ECT: AN OFFLINE METRIC TO EVALUATE CASE-BASED EXPLANATIONS FOR RECOMMENDATION SYSTEMS
Interpretability. Recommendation systems. Black-box explanations. Offline eva-luation metric
Recommender systems suggest items that best fit the users’ interests and tastes. They are complex systems, which are often designed as black-box models. However, it is well- known that understanding recommendations is essential to help building users’ trust and engagement in these systems, so explanations for recommendations are a way to achieve this goal. An explanation is a piece of information displayed to users, explaining why a particular item is recommended. The case-based explanation is one of the most commonly used explanation styles in recommender systems.

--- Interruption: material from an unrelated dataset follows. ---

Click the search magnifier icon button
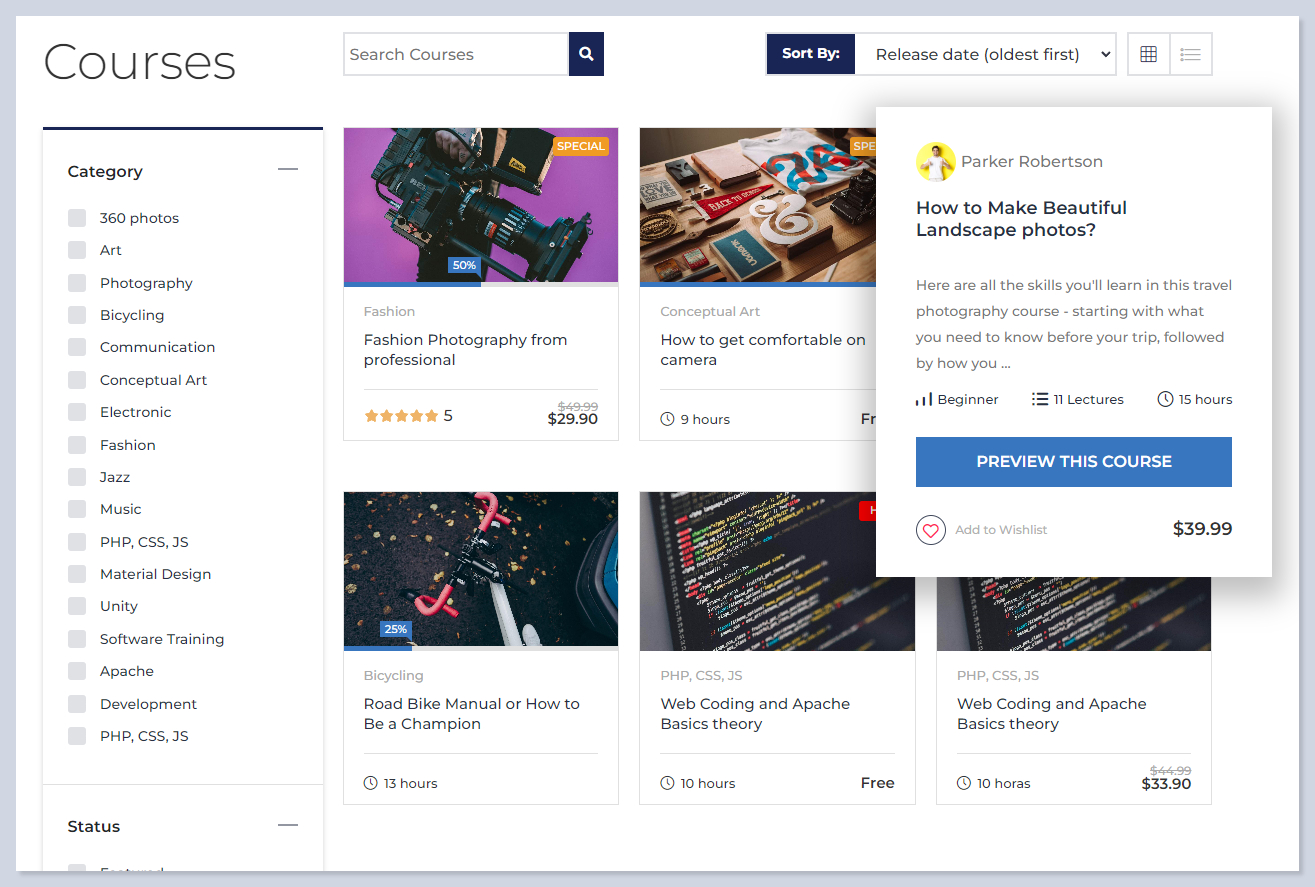pyautogui.click(x=586, y=54)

This approach is focused on providing explanations in the form of previously liked items that are used to make the recommendation, such as: “Because you liked A, we recommend B”. To measure the quality of methods that generate explanations, we can conduct online and/or offline evaluations. Online evaluations require direct interaction with users, and offline evaluations require just previously historic data. Online evaluation can handle more aspects of the explanations and produces more complete results, so it is encouraged, but tests involving users are not always accessible. In many scenarios, offline evaluation is preferred because it will not affect user’s experience through bad explanations, and it is also easier to implement than the online counterpart. Few research projects approach offline metrics to measure the quality of case-based ex- planation methods, so it is an ill-defined problem. Thus to cover this gap in the literature, we propose a new offline metric – ECT (Ease-of-interpretation Coverage Triviality) – to evaluate more complex aspects of case-based explanation methods. It is based on three sub metrics, one of them has already been proposed: (Coverage), and two new metrics: (Ease-of-interpretation and Triviality). Experiments were conducted in offline and online scenarios to validate the discriminative power of the proposed metric ECT, and show that it presents a 0.67 correlation with what users consider good explanations to their recommendations.